¿Quién duda de la importancia del deporte para establecer una relación positiva con el propio cuerpo y vivir experiencias de confianza, fraternidad y lealtad, lo que promueve la formación de la personalidad? Y dentro de toda la gama de los deportes señalamos la predilección de los argentinos y muchos otros habitantes del planeta por el fútbol, “pasión de multitudes”.
¿De dónde provienen esos hábitos tan arraigados y la valoración que define no solo a quienes lo practican o lo han jugado en otra época, sino también a quienes son devotos admiradores, efusivos y consecuentes seguidores? Las raíces proceden de la distancia en el tiempo y en los sitios del universo, un largo camino recorrido. La forma más antigua del juego, de la que se tenga ciencia cierta, es un manual de ejercicios militares que remonta a la China de la dinastía de Han, en los siglos II y III antes de Cristo. Se lo conocía como «Ts’uh Kúh», y consistía en una bola de cuero rellena con plumas y pelos, que debía ser lanzada con el pie a una pequeña red.
Del Lejano Oriente proviene el Kemari japonés, que se menciona por primera vez unos 500 a 600 años más tarde y se juega todavía hoy. Es un ejercicio ceremonial, que si bien exige cierta habilidad, no tiene carácter competitivo. Más animado era el «Epislcyros» griego, del cual se sabe poco, y el «Harpastum» romano; estos tenían un balón más chico y el objetivo era enviarlo al campo del oponente. Muy popular entre los años 700 y 800; los romanos lo alojaron luego en Gran Bretaña.
¿Y Argentina? Hubo un desembarco del fútbol en 1840, por medio de marineros británicos, aunque hay historiadores voceros y dicen que el fútbol como lo conocemos comenzó en Argentina 27 años después, el 20 junio de 1867, por medio de los hermanos Thomas y James Hogg. Afirman que no es verdad la historia de los marineros; los primeros en jugar al fútbol eran empleados de bancos ingleses y financieras, que venían de las “high school” y tenían como costumbre de ocio el deporte.

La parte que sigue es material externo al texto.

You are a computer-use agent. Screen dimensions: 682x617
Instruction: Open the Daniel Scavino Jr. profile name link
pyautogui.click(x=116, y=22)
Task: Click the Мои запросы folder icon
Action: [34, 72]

Lo cierto es que también mueve cifras millonarias, intereses no tan santos de dirigentes y la mancha deshonrosa de las barras bravas. Pero los argentinos no aguantan más la ausencia de los partidos y se generan protocolos especiales, sin público para evitar aglomeraciones. ¿Y los jugadores? No pueden disminuir la cantidad de jugadores y acólitos que los rodean para desarrollar la competencia. Choques, empujones, corridas, imposible que no haya contacto estrecho en cada movimiento.
La educación es más antigua; tiene su origen en las comunidades primitivas y el punto de referencia se encuentra cuando el ser humano pasó del nomadismo al sedentarismo, ya que la caza y la recolección eran las principales fuentes de alimento y supervivencia, y los elementos principales que influyeron para abandonar el carácter errático del ser humano.
Recorrer hoy la ciudad y comprobar el silencio, la soledad de los edificios escolares, deshabitadas las aulas, calladas las voces que son la sustancia básica de la maravillosa tarea educativa, nos acongoja y atormenta. ¿Hasta cuándo? Normas de prevención, privilegio por la salud, muy loable todo, pero no pueden cerrarse indefinidamente. Lo que establece este reclamo lo origina precisamente la puesta en escena del fútbol como actividad prioritaria en su aparición.
La “presencialidad” es un neologismo del momento. Todos asistimos a la escuela y mamamos la savia vivificante del vínculo docente – alumno; compañeros, juegos, estudio, pruebas y esfuerzo, sueños y realidades, componentes de un universo que perdurará en nosotros a través de los años. ¿No se afirmaba que los niños eran los menos propensos a ser contagiados? Nadie espera el regreso de la modalidad anterior, con todos los mecanismos y componentes que nos educaron en otro tiempo. Pero debemos definirnos con respecto a la educación. ¡Ya!
Que no primen las mezquindades gremiales o políticas. Son nuestros niños y nuestros jóvenes, semillas con los embriones que concebirán los hombres y mujeres del mañana. Seremos responsables de ese futuro y cargaremos sobre nuestra conciencia los egoísmos y las malas decisiones.